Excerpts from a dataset
=== Begin Enclosure ===
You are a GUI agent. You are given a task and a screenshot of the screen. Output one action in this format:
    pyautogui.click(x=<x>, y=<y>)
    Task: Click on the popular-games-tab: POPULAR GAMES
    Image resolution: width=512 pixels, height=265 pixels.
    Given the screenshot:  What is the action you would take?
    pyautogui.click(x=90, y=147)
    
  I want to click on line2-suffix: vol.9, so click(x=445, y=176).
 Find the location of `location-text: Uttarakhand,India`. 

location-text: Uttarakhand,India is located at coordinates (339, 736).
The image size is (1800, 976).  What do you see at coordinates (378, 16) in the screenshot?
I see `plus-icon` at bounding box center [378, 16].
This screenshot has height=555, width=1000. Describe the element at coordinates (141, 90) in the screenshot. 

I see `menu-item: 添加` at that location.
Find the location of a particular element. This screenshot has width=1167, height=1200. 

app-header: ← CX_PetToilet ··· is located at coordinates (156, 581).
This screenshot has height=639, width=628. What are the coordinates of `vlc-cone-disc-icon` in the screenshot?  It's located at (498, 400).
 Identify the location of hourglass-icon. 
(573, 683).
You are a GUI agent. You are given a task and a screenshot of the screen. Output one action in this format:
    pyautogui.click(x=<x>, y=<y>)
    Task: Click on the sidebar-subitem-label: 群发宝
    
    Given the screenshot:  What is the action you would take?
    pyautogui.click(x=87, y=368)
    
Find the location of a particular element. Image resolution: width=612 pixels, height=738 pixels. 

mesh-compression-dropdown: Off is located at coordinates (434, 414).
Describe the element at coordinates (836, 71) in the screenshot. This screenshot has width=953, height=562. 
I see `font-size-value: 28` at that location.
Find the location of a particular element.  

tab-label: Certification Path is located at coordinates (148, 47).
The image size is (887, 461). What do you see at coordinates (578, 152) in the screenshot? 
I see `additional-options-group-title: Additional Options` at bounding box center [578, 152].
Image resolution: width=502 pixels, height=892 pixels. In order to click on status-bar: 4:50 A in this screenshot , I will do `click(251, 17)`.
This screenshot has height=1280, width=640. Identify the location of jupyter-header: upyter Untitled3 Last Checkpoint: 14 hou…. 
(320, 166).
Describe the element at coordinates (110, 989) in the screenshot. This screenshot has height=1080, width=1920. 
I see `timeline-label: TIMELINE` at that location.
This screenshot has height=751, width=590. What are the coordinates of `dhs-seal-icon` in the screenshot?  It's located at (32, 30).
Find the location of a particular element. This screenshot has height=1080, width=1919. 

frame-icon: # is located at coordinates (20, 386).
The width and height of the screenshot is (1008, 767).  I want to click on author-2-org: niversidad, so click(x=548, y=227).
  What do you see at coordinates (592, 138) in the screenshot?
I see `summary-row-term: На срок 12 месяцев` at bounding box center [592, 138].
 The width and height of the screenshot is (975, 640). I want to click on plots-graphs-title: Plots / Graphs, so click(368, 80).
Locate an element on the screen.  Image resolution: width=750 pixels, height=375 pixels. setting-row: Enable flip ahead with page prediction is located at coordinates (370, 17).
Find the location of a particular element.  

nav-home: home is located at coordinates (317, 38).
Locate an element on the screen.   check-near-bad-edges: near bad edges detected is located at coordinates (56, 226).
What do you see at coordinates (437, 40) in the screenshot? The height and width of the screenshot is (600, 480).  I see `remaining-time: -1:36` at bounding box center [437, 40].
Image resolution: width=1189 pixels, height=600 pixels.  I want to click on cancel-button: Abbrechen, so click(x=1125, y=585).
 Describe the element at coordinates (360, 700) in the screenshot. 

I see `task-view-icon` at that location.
=== End Enclosure ===
Your task
Update the lines above by replacing "a particular element" with "a specific element" wherever it occurs, and leave everything else unchanged.

Answer box
You are a GUI agent. You are given a task and a screenshot of the screen. Output one action in this format:
    pyautogui.click(x=<x>, y=<y>)
    Task: Click on the popular-games-tab: POPULAR GAMES
    Image resolution: width=512 pixels, height=265 pixels.
    Given the screenshot:  What is the action you would take?
    pyautogui.click(x=90, y=147)
    
  I want to click on line2-suffix: vol.9, so click(x=445, y=176).
 Find the location of `location-text: Uttarakhand,India`. 

location-text: Uttarakhand,India is located at coordinates (339, 736).
The image size is (1800, 976).  What do you see at coordinates (378, 16) in the screenshot?
I see `plus-icon` at bounding box center [378, 16].
This screenshot has height=555, width=1000. Describe the element at coordinates (141, 90) in the screenshot. 

I see `menu-item: 添加` at that location.
Find the location of a specific element. This screenshot has width=1167, height=1200. 

app-header: ← CX_PetToilet ··· is located at coordinates (156, 581).
This screenshot has height=639, width=628. What are the coordinates of `vlc-cone-disc-icon` in the screenshot?  It's located at (498, 400).
 Identify the location of hourglass-icon. 
(573, 683).
You are a GUI agent. You are given a task and a screenshot of the screen. Output one action in this format:
    pyautogui.click(x=<x>, y=<y>)
    Task: Click on the sidebar-subitem-label: 群发宝
    
    Given the screenshot:  What is the action you would take?
    pyautogui.click(x=87, y=368)
    
Find the location of a specific element. Image resolution: width=612 pixels, height=738 pixels. 

mesh-compression-dropdown: Off is located at coordinates (434, 414).
Describe the element at coordinates (836, 71) in the screenshot. This screenshot has width=953, height=562. 
I see `font-size-value: 28` at that location.
Find the location of a specific element.  

tab-label: Certification Path is located at coordinates (148, 47).
The image size is (887, 461). What do you see at coordinates (578, 152) in the screenshot? 
I see `additional-options-group-title: Additional Options` at bounding box center [578, 152].
Image resolution: width=502 pixels, height=892 pixels. In order to click on status-bar: 4:50 A in this screenshot , I will do `click(251, 17)`.
This screenshot has height=1280, width=640. Identify the location of jupyter-header: upyter Untitled3 Last Checkpoint: 14 hou…. 
(320, 166).
Describe the element at coordinates (110, 989) in the screenshot. This screenshot has height=1080, width=1920. 
I see `timeline-label: TIMELINE` at that location.
This screenshot has height=751, width=590. What are the coordinates of `dhs-seal-icon` in the screenshot?  It's located at (32, 30).
Find the location of a specific element. This screenshot has height=1080, width=1919. 

frame-icon: # is located at coordinates (20, 386).
The width and height of the screenshot is (1008, 767).  I want to click on author-2-org: niversidad, so click(x=548, y=227).
  What do you see at coordinates (592, 138) in the screenshot?
I see `summary-row-term: На срок 12 месяцев` at bounding box center [592, 138].
 The width and height of the screenshot is (975, 640). I want to click on plots-graphs-title: Plots / Graphs, so click(368, 80).
Locate an element on the screen.  Image resolution: width=750 pixels, height=375 pixels. setting-row: Enable flip ahead with page prediction is located at coordinates (370, 17).
Find the location of a specific element.  

nav-home: home is located at coordinates (317, 38).
Locate an element on the screen.   check-near-bad-edges: near bad edges detected is located at coordinates (56, 226).
What do you see at coordinates (437, 40) in the screenshot? The height and width of the screenshot is (600, 480).  I see `remaining-time: -1:36` at bounding box center [437, 40].
Image resolution: width=1189 pixels, height=600 pixels.  I want to click on cancel-button: Abbrechen, so click(x=1125, y=585).
 Describe the element at coordinates (360, 700) in the screenshot. 

I see `task-view-icon` at that location.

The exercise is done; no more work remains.